Keberanian. Prinsip ini merujuk pada jiwa yang selalu berani, sebagai kesatria, taat dan setia dalam memperjuangkan mana hak mana yang batil baik untuk kepentingan diri sendiri, keluarga dan hidup bernegara. Itulah prinsip orang Melayu. Orang tua dulu mengatakan “adat jantan berani, adat perempuan lembut hati”. Lebih lanjut orang tua-tua juga mengatakan “siapa yang berani ia terpuji dan siapa yang takut ia terhanyut, dan adat lelaki berani mati, adat perempuan membela kehormatan”. ASN harus melaksanakan pekerjaan dan tanggung jawabnya sesuai ketentuan dan aturan, bekerja secara profresional dengan tidak memihak terhadap satu pasangan atau partai politik. Disamping itu ASN harus berani untuk menolak kegiatan politik praktis, menolak pemberian janji dari parpol atau tim pemenangan atas promosi jabatan, kedudukan yang tinggi serta pemberian hadiah. Soal jabatan dan proses meritokrasi, para ASN yang profesional tidak perlu takut. Sebab karier bukan tergantung oleh atasan, tetapi sesuai dengan tingkat kompetensi, kualifikasi dan kinerja yang tinggi.

Kasih Sayang. Sebagai mahkluk yang tinggi drajatnya dibandingkan mahkluk lainnya dengan dibekali akal sebagai kelebihan maka manusia selalu dintuntut menyebarkan kasih sayang antar sesama manusia dan hatinya sebagai filter jika ia salah dalam bertindak dan silap dalam berucap. ASN harus memiliki sikap kasih sayang dan tidak terpancing melakukan komentar-komentar di media online maupun postingan pada media sosial seperti ujaran kebencian, caci maki, saling klaim, dan fitnah serta tidak menyebarluaskan berita bohong (Hoax).

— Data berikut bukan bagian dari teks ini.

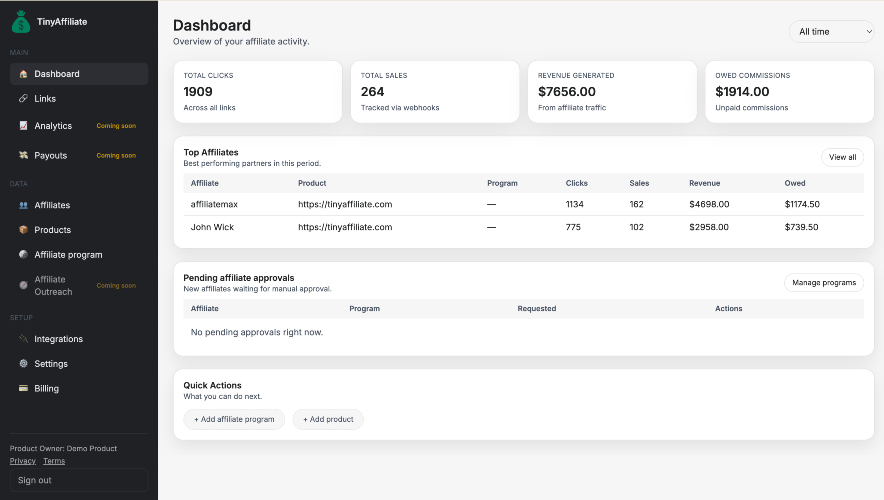Image resolution: width=884 pixels, height=500 pixels.
Task: Click the Products box icon
Action: pos(24,230)
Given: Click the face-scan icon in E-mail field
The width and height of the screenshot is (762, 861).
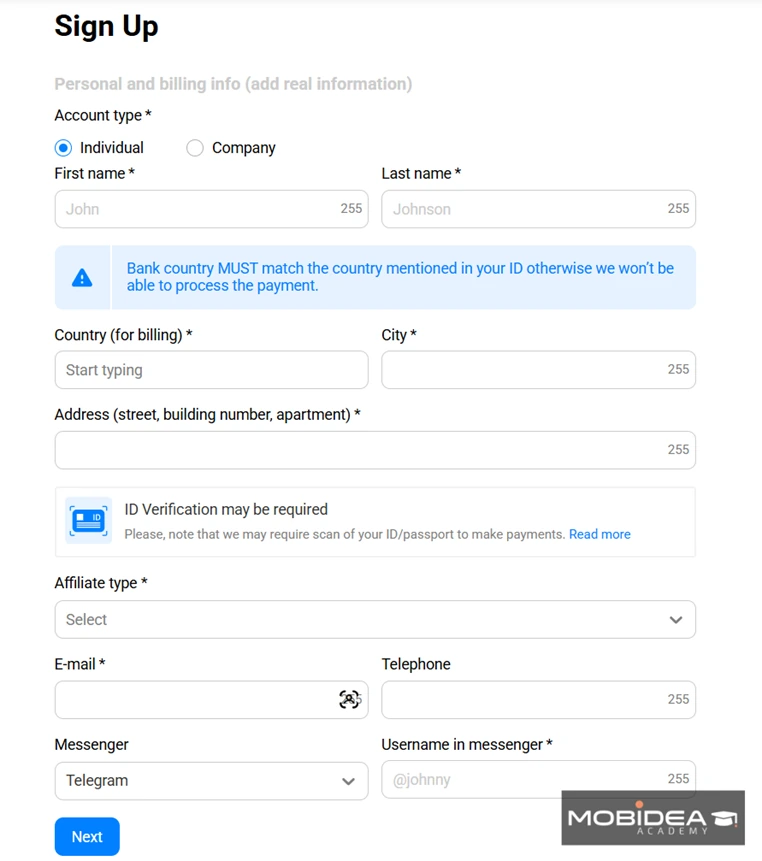Looking at the screenshot, I should pyautogui.click(x=350, y=700).
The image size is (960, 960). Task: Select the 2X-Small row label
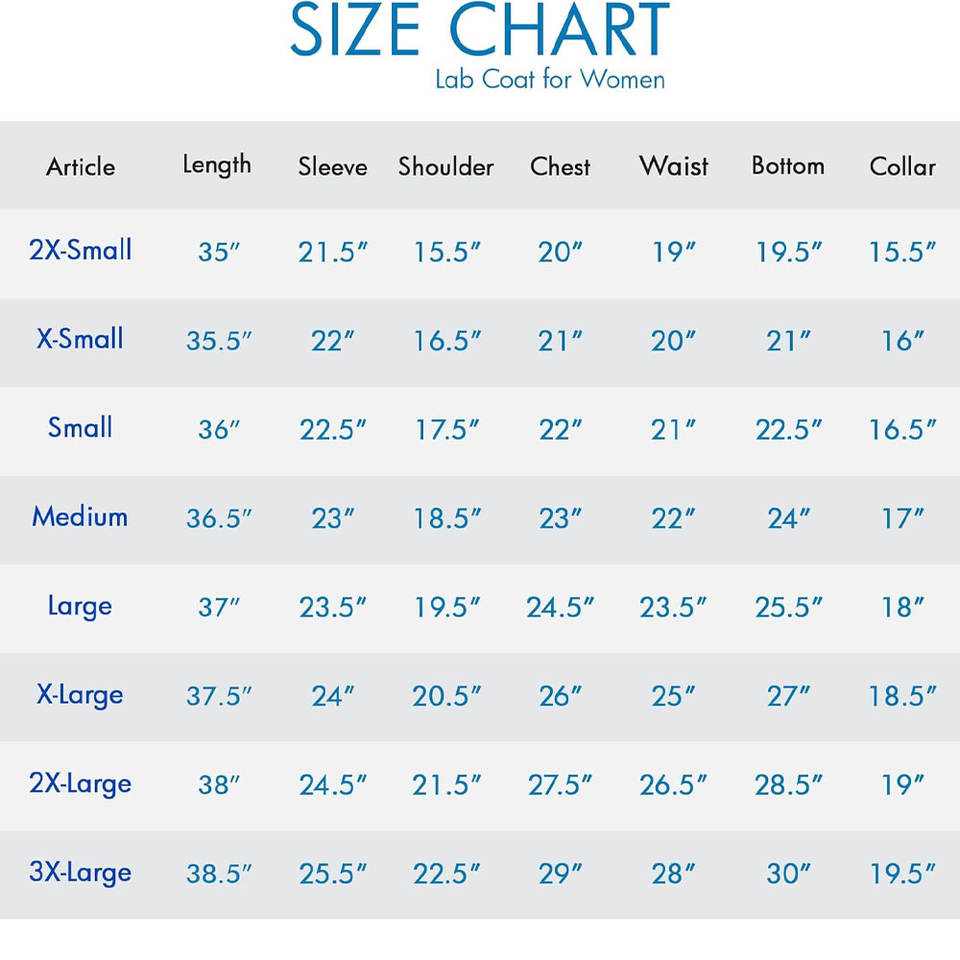pyautogui.click(x=80, y=249)
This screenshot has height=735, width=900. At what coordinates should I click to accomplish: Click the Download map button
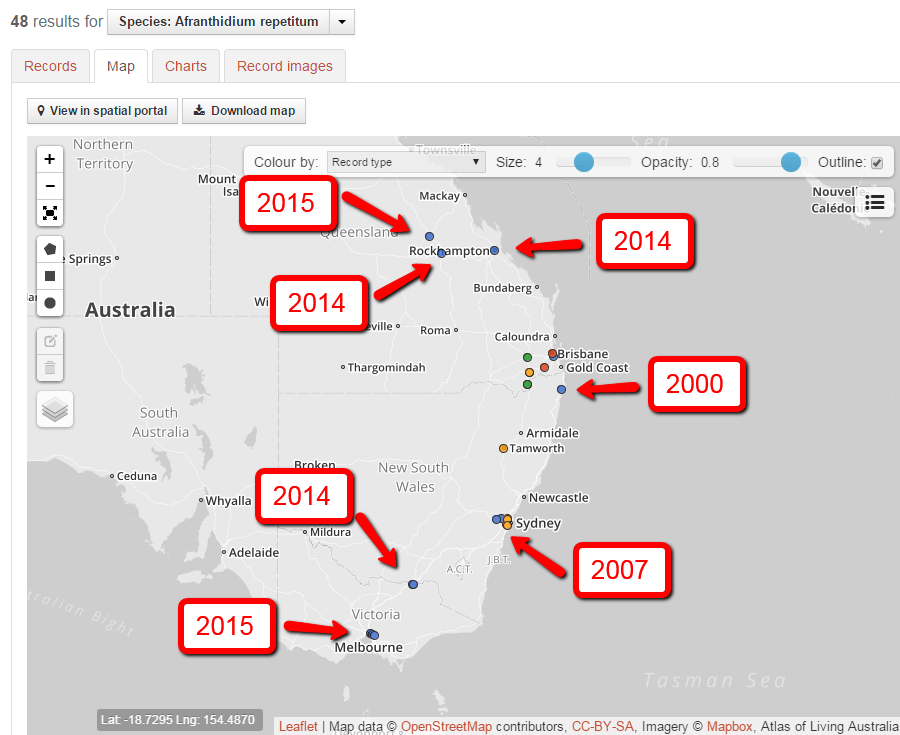point(245,111)
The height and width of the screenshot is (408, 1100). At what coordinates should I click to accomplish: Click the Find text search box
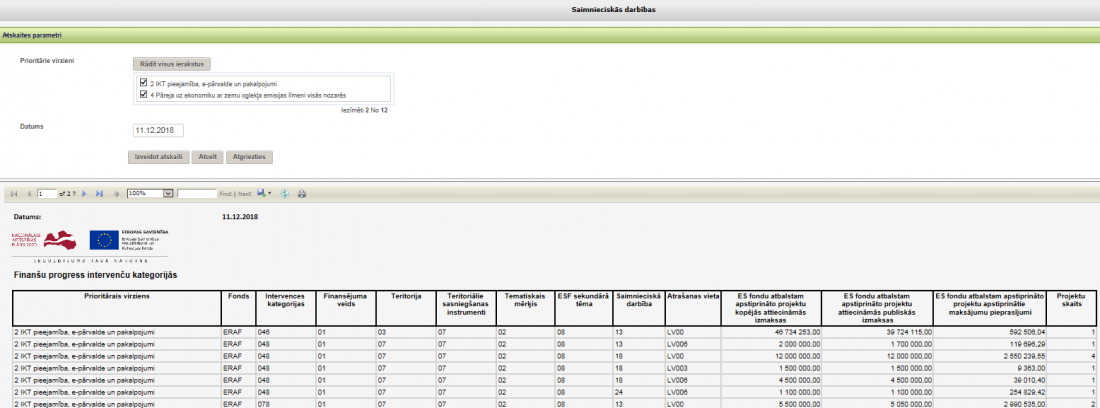[196, 193]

Dalam Karya Sastra Gurindam 12 buah pikiran Raja Ali Haji, dalam pasal ketujuh disebutkan;

· Apabila banyak berkata-kata, Di situlah jalan masuk dusta
Arti yang dapat diserap bahwa orang yang banyak bicaranya, akan mudah melakukan kebohongan. ASN yang banyak bicara ikut terlibat pembicaraan politik, akan mudah melakukan kebohongan, ujaran kebencian, umpatan caci maki terhadap ASN yang berbeda pandangan politik.

· Apabila banyak berlebih-lebihan suka, Itulah tanda hampirkan duka
Arti yang dapat diserap bahwa apabila terlalu mengharapkan sesuatu, akan menimbulkan kekecewaan saat sesuatu tersebut tidak didapat. ASN apabila ada janji-janji politik hendaknya agar tidak tergiur dan terpengaruh serta terjebak politik praktis.

· Apabila kita kurang siasat, Itulah tanda pekerjaan hendak sesat.
Arti dari makna tersebut bahwa setiap perkerjaan harus memiliki strategi dan persiapannya. ASN harus bekerja secara profesional berdasarkan standar operasional prosedur (SOP), ketentuan dan aturan yang telah ditetapkan dalam menjalankan tugas pelayanan dan pembangunan.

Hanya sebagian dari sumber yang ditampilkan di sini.